- WHAT THE TASK REQUIRES -
Rescale the stretch of data from the line containing "At what coordinates" through the end of the data, both ends included. Restate each line with its request, multiply every coordinate in the answers by 2.2 and round to whole numbers (halves up), and omit the pictures.

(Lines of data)
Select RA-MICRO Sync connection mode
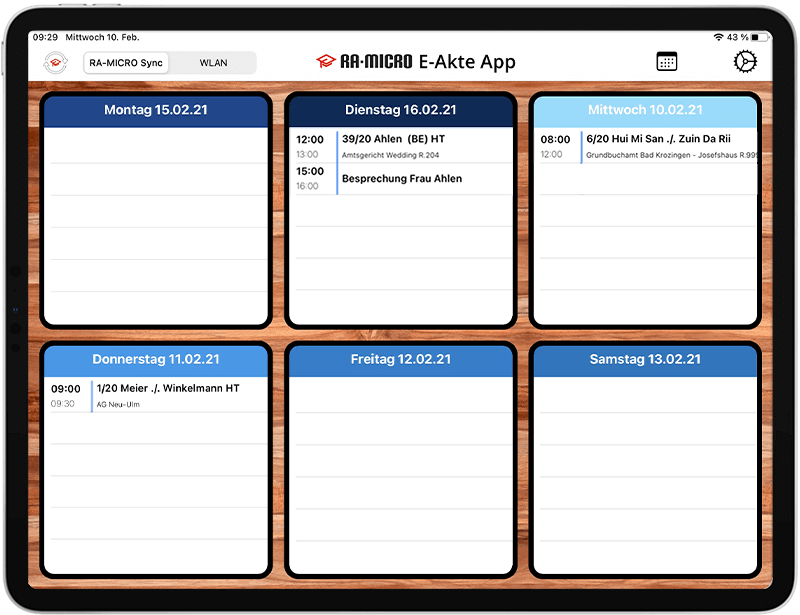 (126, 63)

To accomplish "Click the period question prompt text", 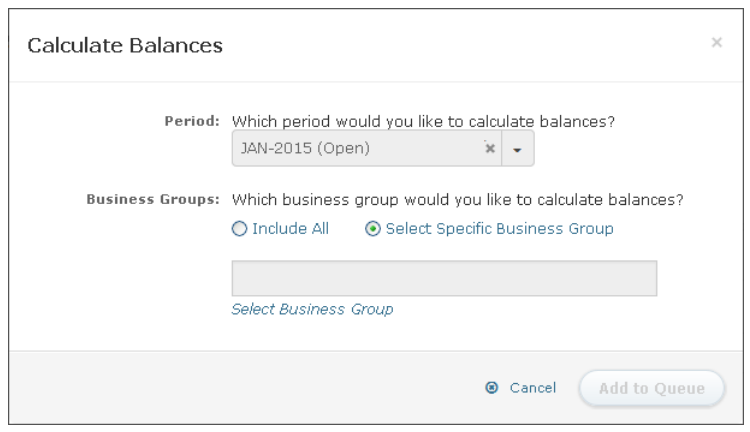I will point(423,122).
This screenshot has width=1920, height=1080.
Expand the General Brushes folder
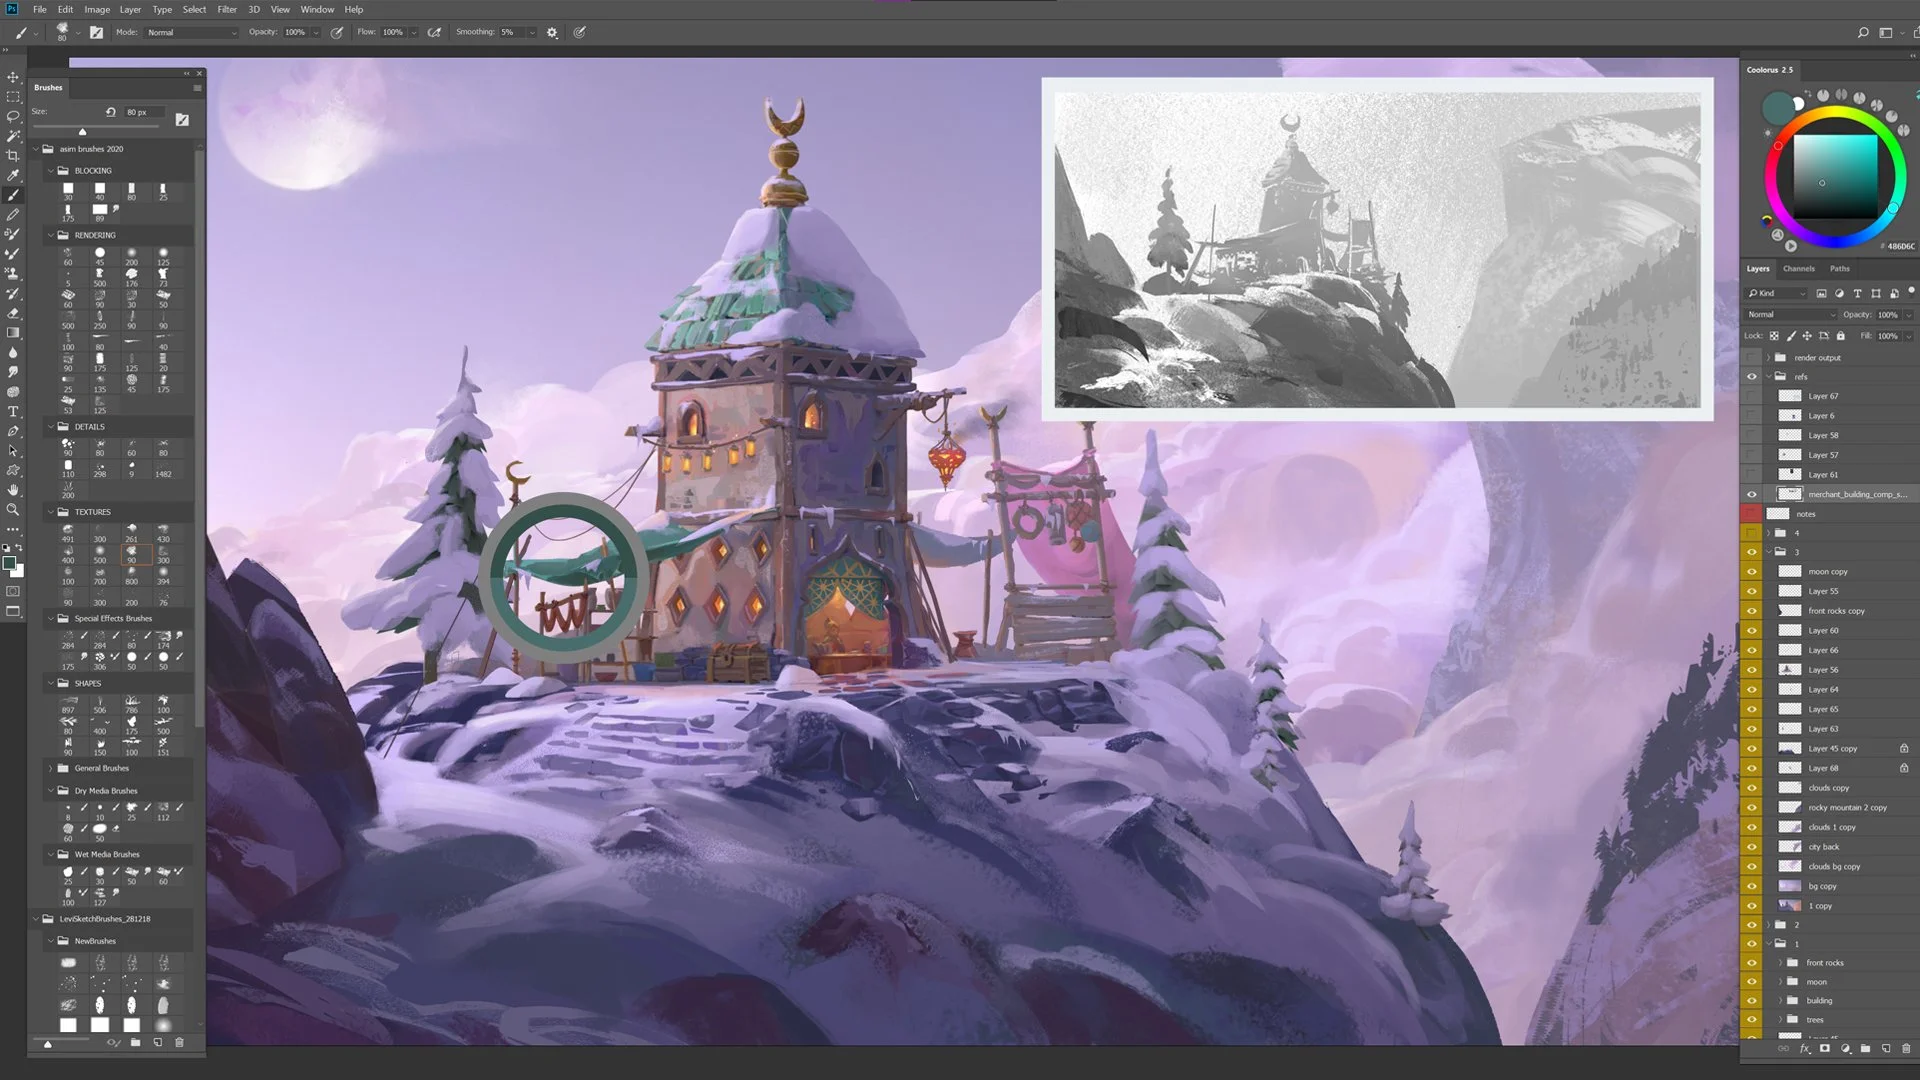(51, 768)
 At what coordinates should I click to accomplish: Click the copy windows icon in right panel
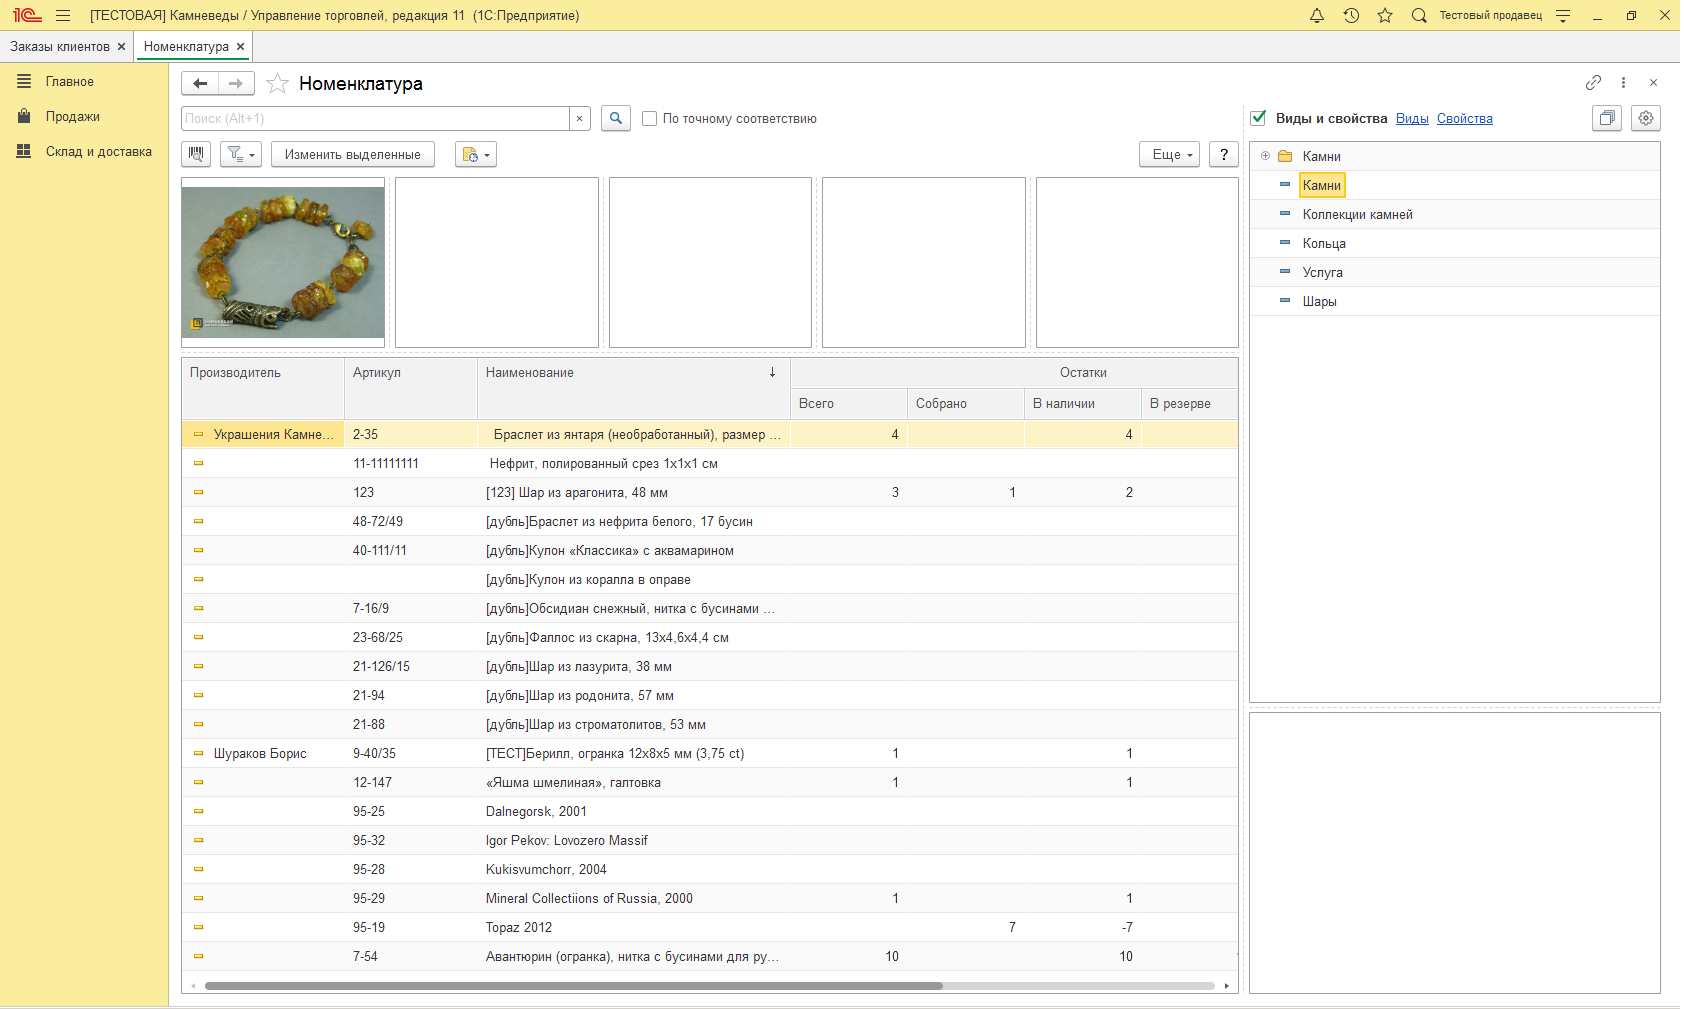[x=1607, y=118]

- SOLUTION TO THIS TASK -
 At what coordinates should I click to accomplish: Click the copy windows icon in right panel
[x=3535, y=260]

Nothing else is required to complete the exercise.